# Building a Random Forest for photo classification using Scikit-learn: An introduction 


In this notebook, we build a Random Forest Classifier (RFC) in an attempt to classify bird species using scikit-learn and seaborn. 

Assumed background: Beginners in Machine Learning, some basic python knowledge (although not mandatory).

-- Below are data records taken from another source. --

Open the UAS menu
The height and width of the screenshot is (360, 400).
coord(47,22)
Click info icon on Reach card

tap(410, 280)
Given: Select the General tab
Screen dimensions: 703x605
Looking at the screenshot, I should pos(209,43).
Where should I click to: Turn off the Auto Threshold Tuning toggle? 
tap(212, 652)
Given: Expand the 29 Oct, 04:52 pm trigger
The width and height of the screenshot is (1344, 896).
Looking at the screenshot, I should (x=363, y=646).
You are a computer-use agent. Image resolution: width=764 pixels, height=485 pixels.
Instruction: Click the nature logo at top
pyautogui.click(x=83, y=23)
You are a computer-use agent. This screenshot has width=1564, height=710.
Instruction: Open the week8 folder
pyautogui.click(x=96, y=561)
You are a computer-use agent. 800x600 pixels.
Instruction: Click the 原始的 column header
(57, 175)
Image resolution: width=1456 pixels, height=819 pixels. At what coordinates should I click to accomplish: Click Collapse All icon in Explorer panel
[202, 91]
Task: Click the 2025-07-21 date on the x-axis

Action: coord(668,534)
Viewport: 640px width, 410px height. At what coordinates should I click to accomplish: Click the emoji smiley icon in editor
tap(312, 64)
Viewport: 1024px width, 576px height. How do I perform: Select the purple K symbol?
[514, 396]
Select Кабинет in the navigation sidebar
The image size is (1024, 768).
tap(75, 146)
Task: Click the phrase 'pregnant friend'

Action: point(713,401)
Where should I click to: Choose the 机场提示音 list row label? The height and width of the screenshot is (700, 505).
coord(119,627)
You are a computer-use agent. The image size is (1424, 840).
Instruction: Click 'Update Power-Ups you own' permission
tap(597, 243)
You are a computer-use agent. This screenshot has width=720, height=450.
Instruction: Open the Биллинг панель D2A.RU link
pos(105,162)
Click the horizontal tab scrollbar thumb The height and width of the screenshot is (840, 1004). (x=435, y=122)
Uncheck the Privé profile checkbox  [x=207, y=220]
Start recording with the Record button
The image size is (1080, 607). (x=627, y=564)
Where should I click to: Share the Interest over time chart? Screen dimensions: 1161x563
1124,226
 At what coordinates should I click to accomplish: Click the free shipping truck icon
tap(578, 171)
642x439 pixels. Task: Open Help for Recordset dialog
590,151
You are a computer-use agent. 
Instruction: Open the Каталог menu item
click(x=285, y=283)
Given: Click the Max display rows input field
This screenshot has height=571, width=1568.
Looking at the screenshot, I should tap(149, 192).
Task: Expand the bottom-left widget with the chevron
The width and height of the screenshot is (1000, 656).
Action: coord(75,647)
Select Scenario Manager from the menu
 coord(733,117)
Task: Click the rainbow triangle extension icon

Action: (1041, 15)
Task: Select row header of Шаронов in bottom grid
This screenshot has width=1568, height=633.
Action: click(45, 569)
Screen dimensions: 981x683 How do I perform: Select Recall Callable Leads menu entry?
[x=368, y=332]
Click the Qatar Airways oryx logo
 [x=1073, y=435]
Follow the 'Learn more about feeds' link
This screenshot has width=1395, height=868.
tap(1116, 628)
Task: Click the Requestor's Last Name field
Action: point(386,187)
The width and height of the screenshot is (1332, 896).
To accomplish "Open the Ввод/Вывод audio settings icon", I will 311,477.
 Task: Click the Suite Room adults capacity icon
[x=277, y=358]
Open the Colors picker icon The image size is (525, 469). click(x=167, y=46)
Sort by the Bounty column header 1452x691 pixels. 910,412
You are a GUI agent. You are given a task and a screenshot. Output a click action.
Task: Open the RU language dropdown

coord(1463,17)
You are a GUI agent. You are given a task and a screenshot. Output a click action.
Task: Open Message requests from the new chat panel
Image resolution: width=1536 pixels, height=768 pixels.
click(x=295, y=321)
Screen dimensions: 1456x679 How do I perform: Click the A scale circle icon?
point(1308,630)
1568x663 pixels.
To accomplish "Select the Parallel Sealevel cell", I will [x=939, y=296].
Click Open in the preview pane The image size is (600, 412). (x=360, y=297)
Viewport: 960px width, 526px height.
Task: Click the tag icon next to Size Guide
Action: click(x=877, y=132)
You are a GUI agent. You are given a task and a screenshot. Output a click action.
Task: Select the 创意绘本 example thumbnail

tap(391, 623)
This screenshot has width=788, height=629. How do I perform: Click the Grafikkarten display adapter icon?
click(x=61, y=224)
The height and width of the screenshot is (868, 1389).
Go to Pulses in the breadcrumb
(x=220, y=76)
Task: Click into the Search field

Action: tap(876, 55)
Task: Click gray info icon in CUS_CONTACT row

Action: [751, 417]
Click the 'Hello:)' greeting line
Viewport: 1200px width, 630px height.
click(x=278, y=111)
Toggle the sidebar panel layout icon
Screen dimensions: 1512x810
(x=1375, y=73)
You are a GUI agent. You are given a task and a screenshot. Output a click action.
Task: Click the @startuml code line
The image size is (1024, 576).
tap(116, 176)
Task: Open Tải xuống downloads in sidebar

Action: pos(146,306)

Note, using RFCs to classify images is not the standard method of practice, but is useful to provide insights and comparisons between Convolutional Neural Networks (CNNs) and traditional methods. See ../Q2_CNN/Q2_CNN_Birds.ipynb for CNN methods. 

## Introduction
Image classification is a common and very useful technique in computing, and this skill is becoming increasingly in demand. Whilst Convolutional Neural Networks are a popular choice for image classification, this notebook combined with ../Q2_CNN/Q2_CNN_Birds.ipynb will provides insights into both traditional methods and CNNs.Before we begin, below is a quick overview of the dataset we will be using and how we will build the Random Forest Classifier:

Random Forest classifiers (RFCs) are a traditional Machine learning methods that identifies patterns in data by building many decision trees. Each tree infers the data and the model combines these to classify new unseen data. A classification tree splits data at each step by seperating the group by a certain feature. Each path from the root (top) to the leaf (bottom) represents rules used to classsify data. 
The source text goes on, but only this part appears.